# Okunacak metin

Yoldur, yordamdır... Aramaktır, bulmaktır.

Gönlü açmaktır. Bilmediğimizi bilmektir. İnsan olmaktır. Kulluğu hatırlamaktır. Kötülükten uzaklaşmayı ilan etmektir. Konuşmayı öğrenmektir. Ya da istemeyi bilmektir. Ve ya nasıl isteneceğinin yolunu aramaktır.

Kendimizi kandırmaktan vazgeçmektir. Yalanı bilmek ve söylememektir.

Dua, bize insan olduğumuz gerçeğini hatırlatmaktır. Ve bu aylarda çokça edilmesi gerekendir. Kabul olması ancak samimiyetinizle doğru orantılıdır. Kalpten ya da dilden... Farkı bilen takdiri yapandır...

HARBİDEN

Gaziantepspor için çanlar çok uzun zamandan beri çalıyor da, kulaklar sağır, gözler kör ve kalpler mühürlü ise bunu kimse duymaz, görmez ve hissetmez. Çöküş çok önce başladı ve devam ediyor. Günübirlik başarılar ancak sizi kümede tutar. Galipsiniz ama bu yolda mağlupsunuz. Alt yapı felaket, para yok, güven yok, şehir yok, taraftar yok, sinerji yok ama siz hala varsınız!!!

Artık iyi niyet aramak safdillik olur. Sokaktaki insan şunu düşünüyor; ''Bu takımı düşürecekler, öyle teslim edecekler. Ya da borcun batağın içine saplayıp bırakacaklar...''

Öyle ya sevgili Gaziantepliler; Tohumuna para mı saydınız?

# Ham veri

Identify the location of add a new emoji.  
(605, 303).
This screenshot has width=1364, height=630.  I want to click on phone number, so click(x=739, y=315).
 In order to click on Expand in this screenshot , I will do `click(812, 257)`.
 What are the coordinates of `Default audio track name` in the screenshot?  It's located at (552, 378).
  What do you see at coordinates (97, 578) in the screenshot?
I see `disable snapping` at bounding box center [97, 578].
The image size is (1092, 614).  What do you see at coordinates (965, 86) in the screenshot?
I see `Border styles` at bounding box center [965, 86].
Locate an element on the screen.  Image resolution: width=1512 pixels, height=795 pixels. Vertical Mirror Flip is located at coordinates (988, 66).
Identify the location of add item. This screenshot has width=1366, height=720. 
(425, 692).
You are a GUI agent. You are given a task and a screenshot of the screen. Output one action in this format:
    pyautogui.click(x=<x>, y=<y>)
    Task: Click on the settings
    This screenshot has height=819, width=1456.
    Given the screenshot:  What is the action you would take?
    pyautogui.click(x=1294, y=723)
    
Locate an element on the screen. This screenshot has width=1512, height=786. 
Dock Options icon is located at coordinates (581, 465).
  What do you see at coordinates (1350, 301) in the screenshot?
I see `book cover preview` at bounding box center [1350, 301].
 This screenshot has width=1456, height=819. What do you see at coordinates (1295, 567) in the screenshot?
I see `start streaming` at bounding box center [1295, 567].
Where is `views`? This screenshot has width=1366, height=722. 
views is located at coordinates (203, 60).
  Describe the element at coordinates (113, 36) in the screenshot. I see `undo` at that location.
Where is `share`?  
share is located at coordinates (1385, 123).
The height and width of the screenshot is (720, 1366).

# Verilen görev A
Okunacak metinde "Yoldur, yordamdır... Aramaktır, bulmaktır." ifadesinden başlayıp "bilmek ve söylememektir." ifadesine kadar her şeyi, "Gönlü" yerine "Zihni" koyarak yeniden yazar mısın?
# Verilen görev B
Şu ifadeler okunacak metinle örtüşüyor mu? Her biri için evet ya da hayır de ve karar veren sözleri metinden aynen alıntıla: (i) Dua, insan olduğumuz gerçeğini hatırlatır. (ii) Gaziantepspor'un alt yapısı iyi durumdadır. (iii) Çöküş yeni başlamıştır.
Kayıtların bu işle hiçbir ilgisi yok.

# Nihai sonuç A
Yoldur, yordamdır... Aramaktır, bulmaktır.

Zihni açmaktır. Bilmediğimizi bilmektir. İnsan olmaktır. Kulluğu hatırlamaktır. Kötülükten uzaklaşmayı ilan etmektir. Konuşmayı öğrenmektir. Ya da istemeyi bilmektir. Ve ya nasıl isteneceğinin yolunu aramaktır.

Kendimizi kandırmaktan vazgeçmektir. Yalanı bilmek ve söylememektir.

# Nihai sonuç B
(i) Evet: "Dua, bize insan olduğumuz gerçeğini hatırlatmaktır."
(ii) Hayır: "Alt yapı felaket"
(iii) Hayır: "Çöküş çok önce başladı ve devam ediyor."